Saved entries

▬▬▬▬▬▬

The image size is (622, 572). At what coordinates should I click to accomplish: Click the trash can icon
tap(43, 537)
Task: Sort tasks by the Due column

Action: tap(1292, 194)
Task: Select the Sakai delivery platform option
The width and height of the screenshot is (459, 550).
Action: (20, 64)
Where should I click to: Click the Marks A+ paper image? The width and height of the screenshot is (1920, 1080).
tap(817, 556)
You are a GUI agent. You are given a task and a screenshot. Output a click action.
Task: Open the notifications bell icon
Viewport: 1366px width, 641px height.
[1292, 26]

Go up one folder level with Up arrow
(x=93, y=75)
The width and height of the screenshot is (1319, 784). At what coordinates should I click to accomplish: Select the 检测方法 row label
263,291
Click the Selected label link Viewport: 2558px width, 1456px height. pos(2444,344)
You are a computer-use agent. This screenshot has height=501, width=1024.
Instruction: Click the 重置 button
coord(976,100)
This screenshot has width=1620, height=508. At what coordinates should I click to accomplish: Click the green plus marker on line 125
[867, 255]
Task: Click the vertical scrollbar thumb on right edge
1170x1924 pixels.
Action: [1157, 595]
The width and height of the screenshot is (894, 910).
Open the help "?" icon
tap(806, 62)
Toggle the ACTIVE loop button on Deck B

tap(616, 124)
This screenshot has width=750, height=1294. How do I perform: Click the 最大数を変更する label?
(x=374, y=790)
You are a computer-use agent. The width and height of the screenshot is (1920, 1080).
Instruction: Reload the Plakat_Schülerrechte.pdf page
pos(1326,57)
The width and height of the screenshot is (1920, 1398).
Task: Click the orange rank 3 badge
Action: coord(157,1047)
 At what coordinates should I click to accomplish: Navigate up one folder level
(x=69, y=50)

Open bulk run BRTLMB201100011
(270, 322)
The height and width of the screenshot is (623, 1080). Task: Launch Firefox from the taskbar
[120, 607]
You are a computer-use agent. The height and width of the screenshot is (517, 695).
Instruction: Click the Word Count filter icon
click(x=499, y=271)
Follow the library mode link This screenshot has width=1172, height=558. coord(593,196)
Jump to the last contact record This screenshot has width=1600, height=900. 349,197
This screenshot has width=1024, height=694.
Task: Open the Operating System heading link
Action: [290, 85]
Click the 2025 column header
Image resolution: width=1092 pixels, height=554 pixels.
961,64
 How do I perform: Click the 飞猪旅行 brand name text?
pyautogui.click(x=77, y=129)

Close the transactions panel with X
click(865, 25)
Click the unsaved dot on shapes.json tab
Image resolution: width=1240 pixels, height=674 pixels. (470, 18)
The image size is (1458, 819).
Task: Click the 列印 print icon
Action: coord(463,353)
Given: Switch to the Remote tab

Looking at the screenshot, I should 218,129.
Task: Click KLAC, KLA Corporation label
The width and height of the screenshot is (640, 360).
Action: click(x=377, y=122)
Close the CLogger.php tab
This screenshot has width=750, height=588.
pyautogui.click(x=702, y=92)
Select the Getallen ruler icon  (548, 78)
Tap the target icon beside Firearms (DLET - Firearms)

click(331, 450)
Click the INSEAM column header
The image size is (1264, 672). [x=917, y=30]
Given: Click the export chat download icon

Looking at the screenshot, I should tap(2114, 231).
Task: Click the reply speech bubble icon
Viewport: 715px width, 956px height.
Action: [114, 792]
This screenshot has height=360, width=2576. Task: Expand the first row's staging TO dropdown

▬▬▬▬▬▬

Could you reproduce the stretch of the records from the line containing "Toggle the ACTIVE loop button on Deck B" through the line containing "(x=374, y=790)", keeping every line as it stands?

§ Solution to this problem:
Toggle the ACTIVE loop button on Deck B

tap(616, 124)
This screenshot has width=750, height=1294. How do I perform: Click the 最大数を変更する label?
(x=374, y=790)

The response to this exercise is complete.